EXERCISE SET
1. Reproduce the passage on positioning corrections for robot fleets from "Credential management works" to "Automate it early.".
2. In the passage on positioning corrections for robot fleets, which correction architecture offers a fully deterministic correction chain?

DOCUMENT PASSAGE

Start of Block

Logged raw correction data (or the ability to retrieve it from your provider)
Device logs with fix type, satellite state, and correction metadata at the relevant timestamps
A clear chain from "what correction was delivered" to "what position was reported"

Some correction architectures make this easier than others. Single-baseline RTK, for example, offers a fully deterministic correction chain: you can retrieve the raw observables from the reference station, replay them against your rover's observation log, and exactly reproduce the positioning result. More complex network correction architectures may not offer the same replayability, so it’s worth asking your provider explicitly before you're debugging a field incident at 2 AM.

Telemetry Checklist

Fix quality metadata logged alongside position
Correction source (mountpoint, provider, latency) logged with position
Event-triggered high-resolution logging defined
Data retention policy documented by data type
Post-incident replay capability confirmed with correction provider
Access controls defined for historical position data

Part 5: Scaling from Pilot to Fleet, What Changes

A 5-robot pilot and a 200-robot fleet face the same technical requirements. What changes is the cost of getting them wrong.

Credential management works fine when you're manually configuring five devices but becomes a vulnerability when you're managing two hundred. Automate it early.

Datum inconsistencies that produce a 10 cm offset on one robot are still a 10 cm offset on two hundred robots, but now they're producing 200 bad data points per second instead of five. Establish your datum strategy at pilot, not at scale.

Bandwidth assumptions made during a pilot with five devices and good LTE coverage may not hold at a 50-device deployment in a building with three LTE dead zones. Model bandwidth per device, not just aggregate.

End of Block

Dataset entries
Start of Block

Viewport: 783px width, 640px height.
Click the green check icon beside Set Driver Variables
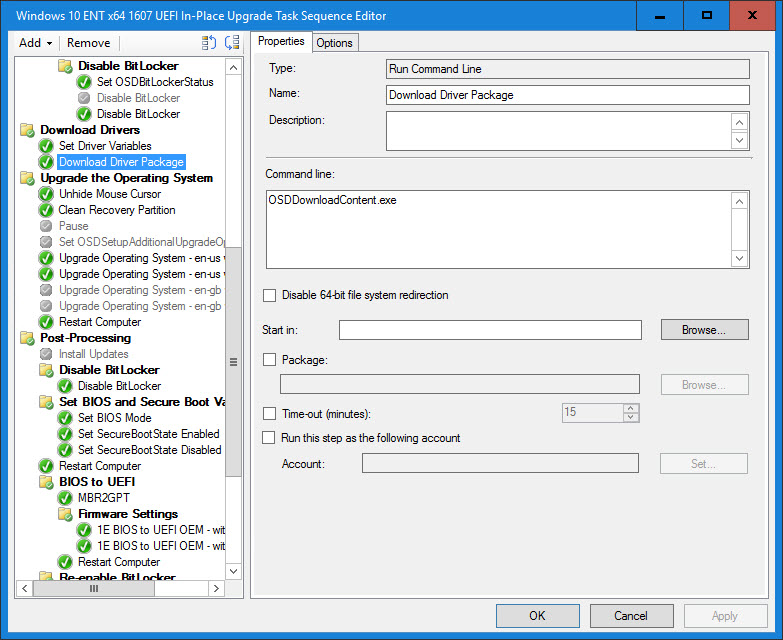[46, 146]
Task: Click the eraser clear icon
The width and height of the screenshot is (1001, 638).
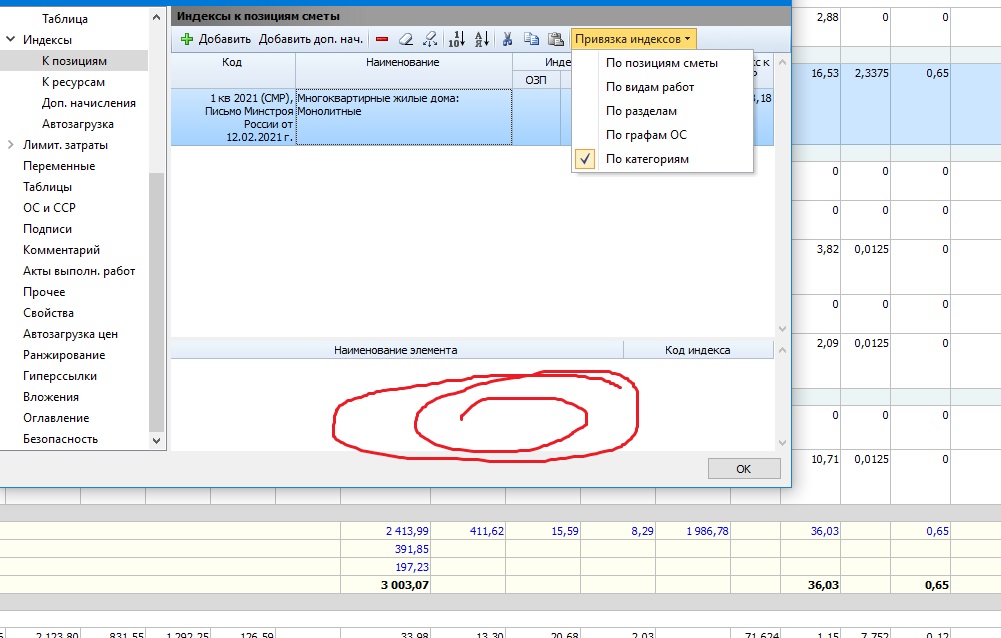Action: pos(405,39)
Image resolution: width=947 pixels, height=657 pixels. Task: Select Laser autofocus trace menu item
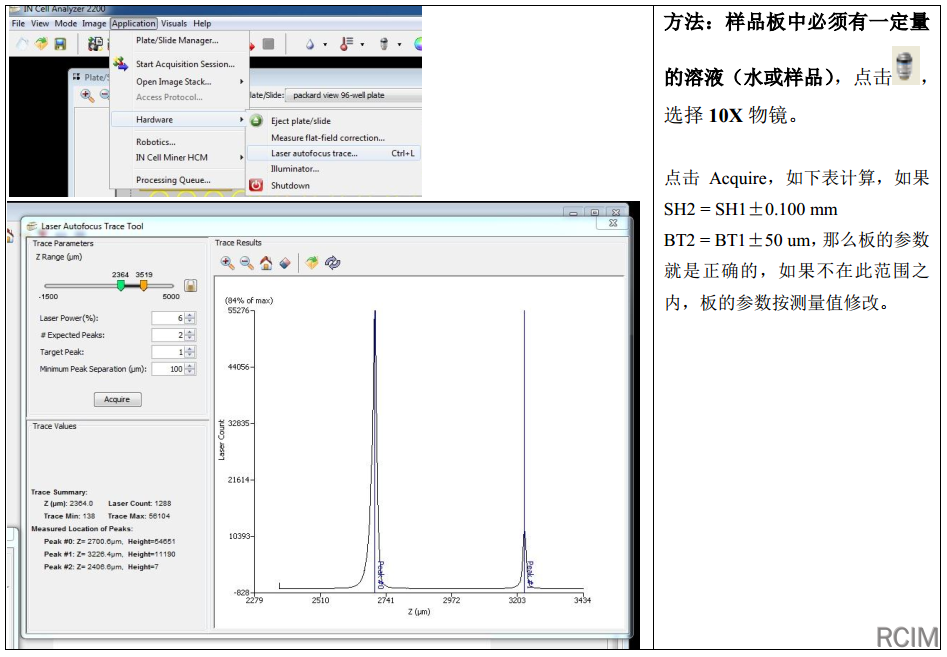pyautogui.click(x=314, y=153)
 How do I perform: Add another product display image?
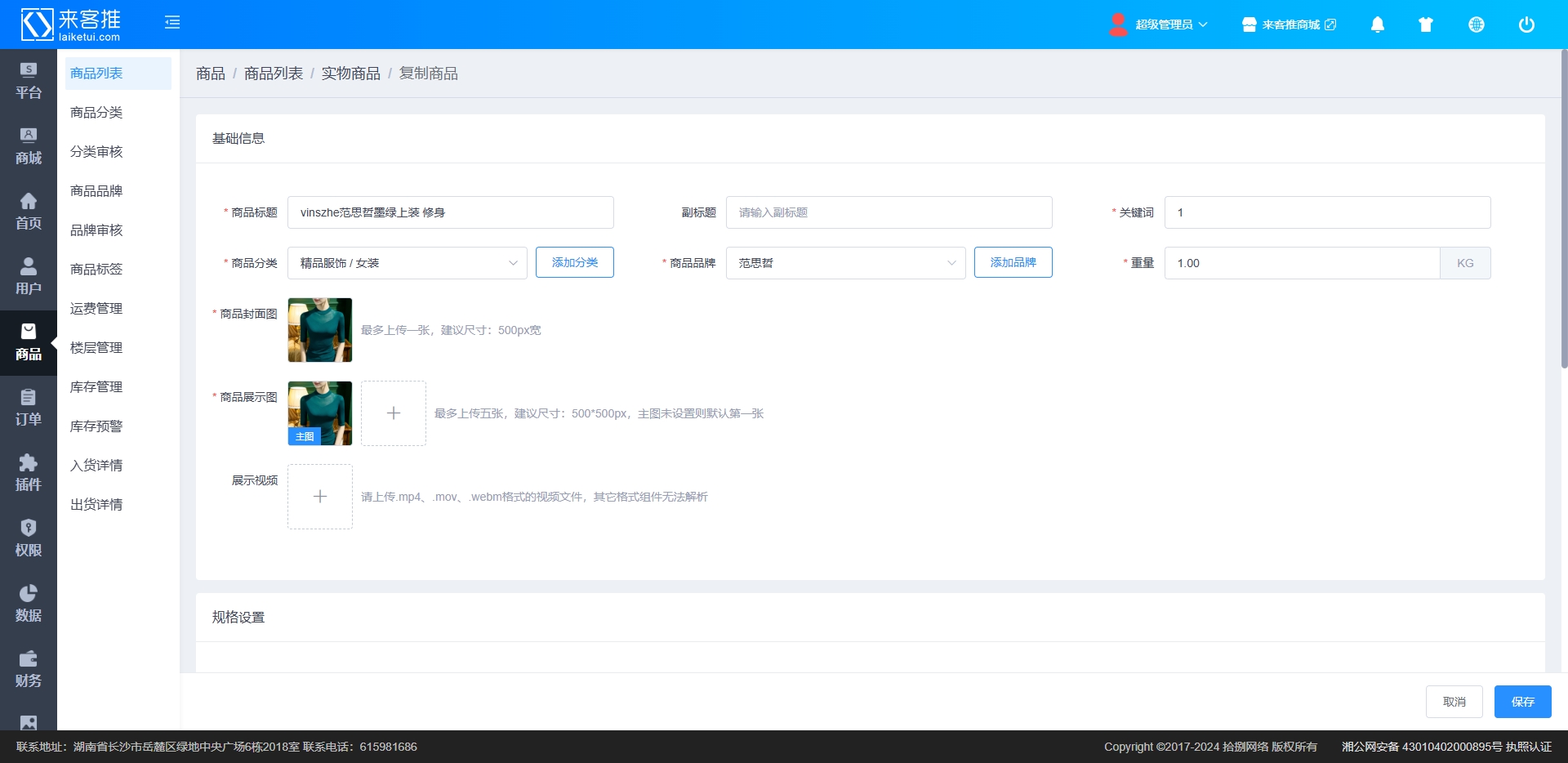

End of Block

ANSWER SET
1.
Credential management works fine when you're manually configuring five devices but becomes a vulnerability when you're managing two hundred. Automate it early.

2. Single-baseline RTK.